- _INSTRUCTIONS FOR THE TASK_
Scan the lines below for the string "agent". Reply with how many match, and no other words.

Stored data
- - - - - - -
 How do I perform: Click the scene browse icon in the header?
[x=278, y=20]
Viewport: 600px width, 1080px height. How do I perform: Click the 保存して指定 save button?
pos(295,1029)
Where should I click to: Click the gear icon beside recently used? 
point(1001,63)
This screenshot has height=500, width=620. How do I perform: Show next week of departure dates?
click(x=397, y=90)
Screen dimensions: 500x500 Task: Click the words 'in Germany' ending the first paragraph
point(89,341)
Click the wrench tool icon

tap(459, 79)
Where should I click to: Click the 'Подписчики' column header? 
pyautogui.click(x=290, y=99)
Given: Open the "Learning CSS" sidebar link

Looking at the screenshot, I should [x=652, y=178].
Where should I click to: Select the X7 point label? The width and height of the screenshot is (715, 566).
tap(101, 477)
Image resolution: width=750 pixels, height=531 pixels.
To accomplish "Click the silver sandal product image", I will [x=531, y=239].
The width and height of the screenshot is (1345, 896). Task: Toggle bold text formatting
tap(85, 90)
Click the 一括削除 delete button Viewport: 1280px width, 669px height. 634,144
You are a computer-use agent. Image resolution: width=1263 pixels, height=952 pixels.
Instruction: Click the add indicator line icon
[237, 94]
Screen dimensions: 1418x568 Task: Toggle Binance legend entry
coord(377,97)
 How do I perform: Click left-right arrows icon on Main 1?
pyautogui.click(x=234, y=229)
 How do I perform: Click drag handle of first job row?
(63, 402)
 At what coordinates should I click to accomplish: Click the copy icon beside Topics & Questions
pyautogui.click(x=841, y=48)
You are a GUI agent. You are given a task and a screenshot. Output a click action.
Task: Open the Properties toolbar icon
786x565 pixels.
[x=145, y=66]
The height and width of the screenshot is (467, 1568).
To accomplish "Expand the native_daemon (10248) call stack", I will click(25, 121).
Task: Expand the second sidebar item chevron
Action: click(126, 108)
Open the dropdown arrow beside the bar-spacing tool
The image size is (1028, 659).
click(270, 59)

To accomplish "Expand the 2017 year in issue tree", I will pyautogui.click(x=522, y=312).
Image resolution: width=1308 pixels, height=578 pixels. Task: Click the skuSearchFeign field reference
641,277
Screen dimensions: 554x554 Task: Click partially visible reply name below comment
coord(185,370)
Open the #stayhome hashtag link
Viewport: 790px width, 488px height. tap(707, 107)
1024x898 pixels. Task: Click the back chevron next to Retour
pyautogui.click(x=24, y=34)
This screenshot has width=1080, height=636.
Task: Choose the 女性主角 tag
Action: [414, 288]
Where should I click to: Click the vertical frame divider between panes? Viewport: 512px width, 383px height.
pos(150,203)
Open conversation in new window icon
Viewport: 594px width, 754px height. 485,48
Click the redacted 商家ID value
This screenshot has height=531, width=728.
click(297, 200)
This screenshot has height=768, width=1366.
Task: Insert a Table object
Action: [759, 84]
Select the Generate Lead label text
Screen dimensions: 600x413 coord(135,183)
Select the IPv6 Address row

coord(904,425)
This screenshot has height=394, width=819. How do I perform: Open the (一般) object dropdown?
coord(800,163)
- - - - - - -
- _TASK RESULT_
2